畑の冬仕舞いのひとつ、豆やトマトの支柱の解体。昔、支柱を組み立てる時に、細い荷造り用のビニールひもをがちがち、ぐるぐるに縛り上げてしまったことがありました。組み立てた時もひと苦労でしたが、半年後さらに大変なことが。

やたらと結びこぶを作ったビニールひもは、ほどくことができません。寒風の中、指先がかじかみ情けない気分。仕方なく、カッターでめった切りするという乱暴さ。土の上にずたずたの白いひもが散らかり、はずした支柱には、ほどききれない白いひもがからまったまま。体も心も冷えきって疲労困憊です。

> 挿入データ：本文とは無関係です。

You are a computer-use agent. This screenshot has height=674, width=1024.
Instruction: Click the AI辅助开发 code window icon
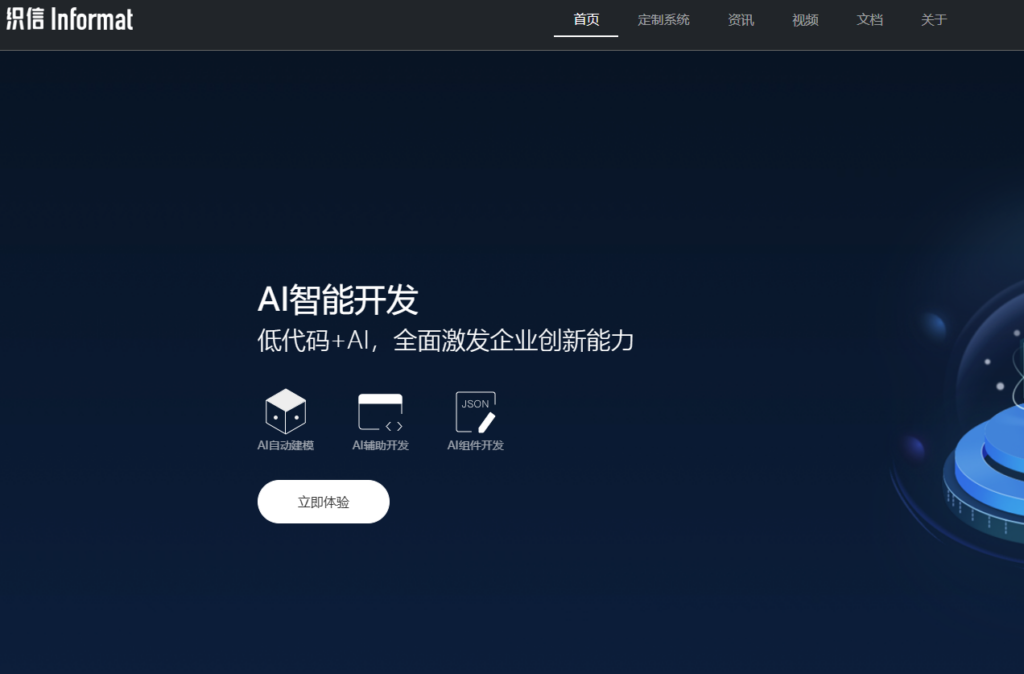(x=380, y=408)
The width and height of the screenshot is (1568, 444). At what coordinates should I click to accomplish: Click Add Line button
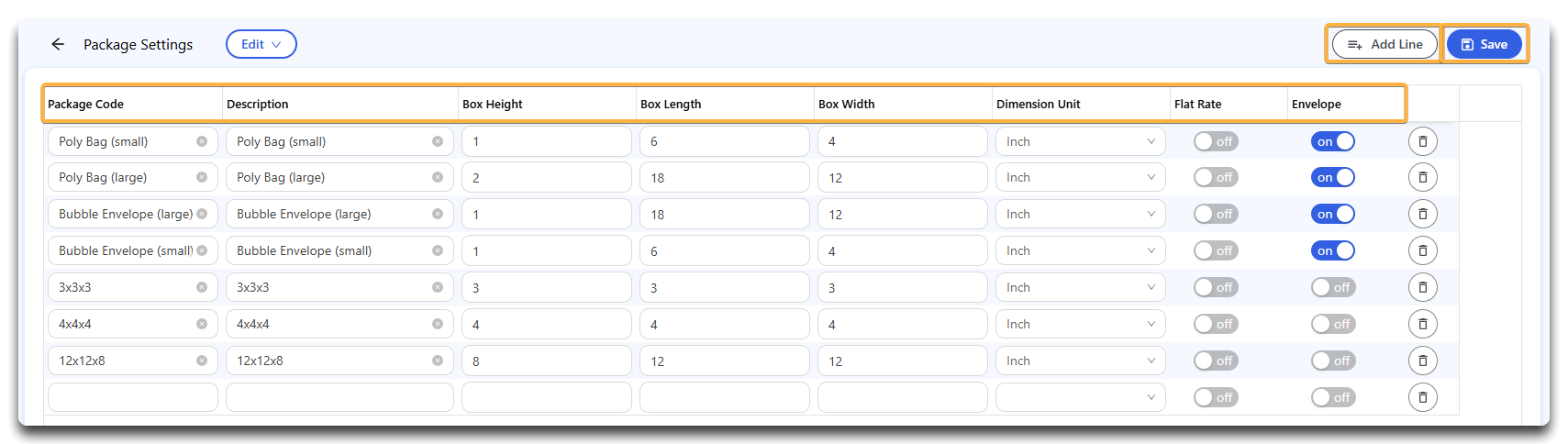(x=1385, y=44)
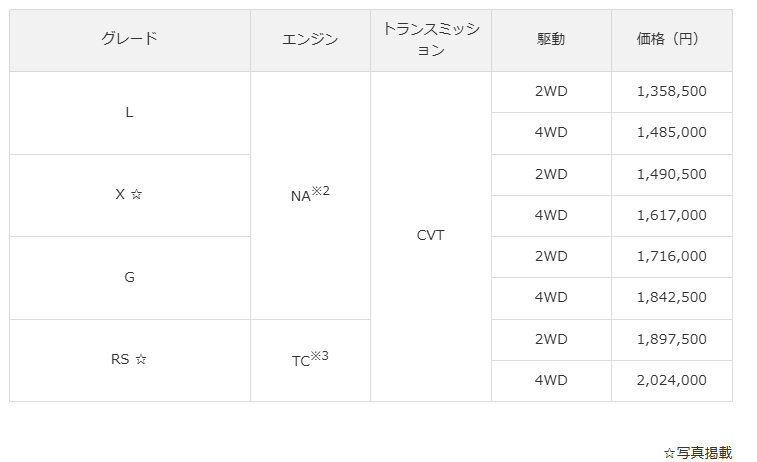The image size is (757, 462).
Task: Click the トランスミッション header cell
Action: (x=430, y=40)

翌年春、人はどうしているのか観察しました。気がついてみると名人の仕事の見事さ、美しさ。ひもを結ぶ部分が、しっかり手早く、きれいに揃って。しかもどうやら、簡単にほどいたり締め直せるようではありませんか!以来、結び方を眺めたり、機会があれば教えてもらったり。

ちょっとしたこと(本人にとって。知らない人には宝物)を教えてあげられるのは嬉しいことです。ネットでも「結び方 農業 畑 ロープワーク」などで検索すると、支柱以外にも面白い結び方を発見できます。農家の人の「親父がこうしていました」とか「うちの村ではこう結びます」みたいな記事を見ると、わくわくします。試してみるのも簡単ですし。

やりっ放しではなく、ほどくことができる仕事は小さな未来を見るようで安らぎます。そういえば昔は手編みのセーターもほどいて、新しく編み直していましたね。

ほどく仕事、どうぞ冬の間のお楽しみに。